GA4 data export to BigQuery valaidation

Many organizations have specific data requirements that cannot be met by standard reporting tools provided by Google Analytics. To be honest, many of them. To handle this, Google Analytics provides access to raw data, such as Google GA4 export to BigQuery.

From a technical perspective, this creates two data sources that should be aligned on a report level or should be consistent, integrated, and comprehensive.

To reach this target, we can implement several reports that are easy to create on both data sides and check if the reports mismatch

New users dayly report

alt text


select event_date, count(distinct user) uniq_users
from (
select event_date, coalesce(user_id, user_pseudo_id) as user
from bigquery-public-data.ga4_obfuscated_sample_ecommerce.events_*
where _TABLE_SUFFIX BETWEEN '20210128' AND '20210130' and event_name IN ('first_visit', 'first_open')
)

________________

■ Task brief:
Answer these from the page on validating the GA4 export to BigQuery:
(a) Which export does the page name as the way Google Analytics gives access to raw data?
(b) Which two event names does the SQL query filter on?
(c) Which table suffix range does the query's WHERE clause cover?

■ Information provided:
________________

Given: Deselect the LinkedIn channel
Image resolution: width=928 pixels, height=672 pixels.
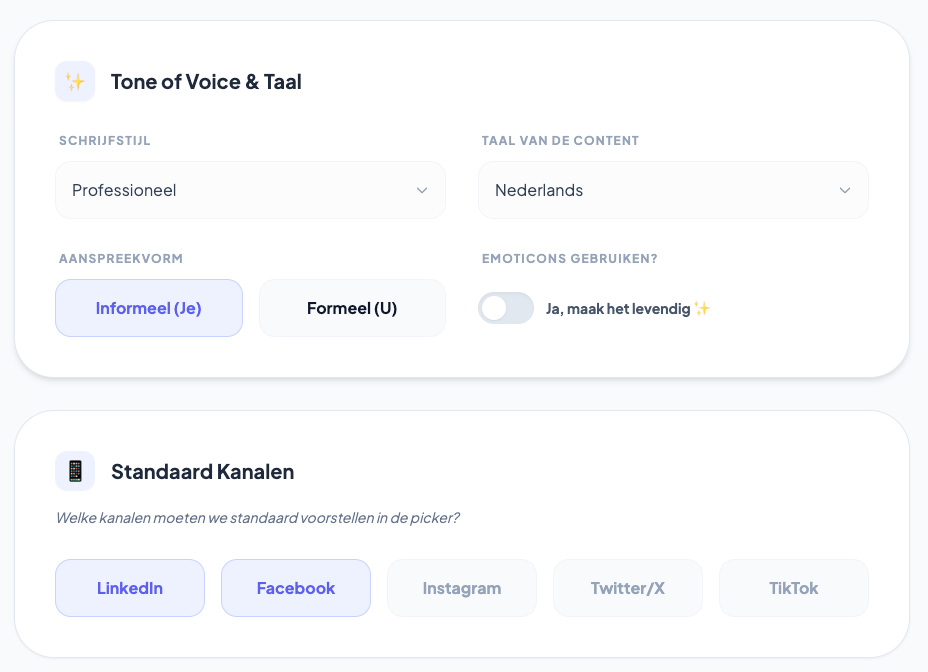Looking at the screenshot, I should pyautogui.click(x=130, y=588).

________________

■ Correct response:
(a) Google GA4 export to BigQuery.
(b) 'first_visit' and 'first_open'.
(c) From '20210128' to '20210130'.